There is a set of standard topics, each responsible for implementing a delay in message processing of some specific length. For example, one minute, ten minutes, half an hour, an hour, and so on.
For each topic, we have a standard personal consumer that performs the following relatively simple operations. It reads the next message and looks if the expected delay has expired, relative to when the message was added to the topic.
If no, it gets a pause and waits to satisfy the required delay (we have already implemented this operation in the context of SBE handling). After that, it sends the message in the next topic, defined by the standard header, and resumes consumption.

The whole message processing delay for an arbitrary period is realized by decomposing the value into a sequence of fixed delays. Then, the topics’ route is added as some message header, which is updated with each subsequent transfer. For example, if we want to arrange execution delay for 17 minutes, the route will look like “delay_10, delay_5, delay_1, delay_1, DelayedMessagesTopic”. Finally, the message is sent to the first queue that implements the fixed delay; in our case, it is “delay_10”. In the end, the dedicated consumer of “delay_1” sends the message into “DelayedMessagesTopic” for re-processing by an application.

As the application can enrich the message with the set of delay related headers, we don’t have to store the iteration process context in the memory and can pass it along with the message. As a minimum, we need for the next headers: “X_DELAY_ROUTE” (list of the delaying topics), “X_DELAY_COUNTER” (the number of the current iteration), “X_DELAY_REASON” — for the logging, and so on.

The next diagram can illustrate this consequence of operations:

The important note: since we need to preserve the mutual order of messages, we must use partitions with the same number as the partition in the original topic when passing from topic to topic.

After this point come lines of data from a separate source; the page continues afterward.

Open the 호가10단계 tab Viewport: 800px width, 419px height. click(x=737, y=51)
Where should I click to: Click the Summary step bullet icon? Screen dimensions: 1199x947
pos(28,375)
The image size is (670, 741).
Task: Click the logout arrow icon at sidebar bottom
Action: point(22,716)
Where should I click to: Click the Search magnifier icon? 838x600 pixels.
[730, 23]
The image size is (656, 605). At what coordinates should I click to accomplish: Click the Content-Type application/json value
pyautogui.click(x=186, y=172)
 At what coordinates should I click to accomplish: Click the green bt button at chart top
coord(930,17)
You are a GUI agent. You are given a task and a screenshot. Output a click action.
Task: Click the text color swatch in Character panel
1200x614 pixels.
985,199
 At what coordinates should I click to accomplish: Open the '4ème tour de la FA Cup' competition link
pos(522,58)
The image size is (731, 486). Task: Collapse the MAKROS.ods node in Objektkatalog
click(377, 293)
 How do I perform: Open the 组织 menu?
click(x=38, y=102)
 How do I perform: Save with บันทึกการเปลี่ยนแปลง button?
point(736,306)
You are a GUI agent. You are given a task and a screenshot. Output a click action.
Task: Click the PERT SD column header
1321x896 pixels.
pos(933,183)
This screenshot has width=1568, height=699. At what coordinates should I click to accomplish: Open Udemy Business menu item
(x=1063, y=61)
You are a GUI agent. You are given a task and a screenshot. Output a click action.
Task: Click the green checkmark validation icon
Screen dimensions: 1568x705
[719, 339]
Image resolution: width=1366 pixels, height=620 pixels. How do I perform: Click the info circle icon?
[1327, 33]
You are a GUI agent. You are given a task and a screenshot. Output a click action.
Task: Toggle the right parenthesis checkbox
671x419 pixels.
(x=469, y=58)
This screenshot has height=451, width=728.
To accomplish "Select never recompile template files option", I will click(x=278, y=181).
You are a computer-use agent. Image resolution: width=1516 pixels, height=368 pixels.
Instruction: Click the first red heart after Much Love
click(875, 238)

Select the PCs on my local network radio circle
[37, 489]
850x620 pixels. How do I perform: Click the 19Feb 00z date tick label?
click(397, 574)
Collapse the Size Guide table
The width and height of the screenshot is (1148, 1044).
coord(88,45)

If messages contain a lot of data, we can significantly reduce traffic passing the postponement message. Such reduction is possible if we do not include the whole original message in the “ delayed” message, but only a pointer to it in the form of <topic name / partition number / offset>. In this case, the scheduler at the last stage, instead of forwarding the message itself to the incoming service topic, must: extract a reference to the original message from it, read the original message, clone it and send the resulting copy to the service for processing. In this case, the original topic’s retention setting should allow the message to survive to the end of the delaying process. This technique will be discussed in more detail a little later in the “What to do with DLQ” section.

This technology is slightly more complicated in terms of implementation but has several fundamental advantages: completely event-driven architecture and Unlimited horizontal scalability. The main problem is manageability: while a pending message travels between topics, we have no single point to get information about it or re-process it immediately.

Deployment: a local storage VS a dedicated service

In the case of using a relational database as storage, a dedicated service is not an option at all since using only one database instance will significantly reduce throughput.

Besides, if one of the services starts generating too many “delayed” messages, it will slow down the similar functionality for other services.
At best, the services will not be runtime independent; at worst, a negative feedback cycle can be achieved.

Although it is an attractive idea — it allows you to have a central point of control and monitor all re-processing messages.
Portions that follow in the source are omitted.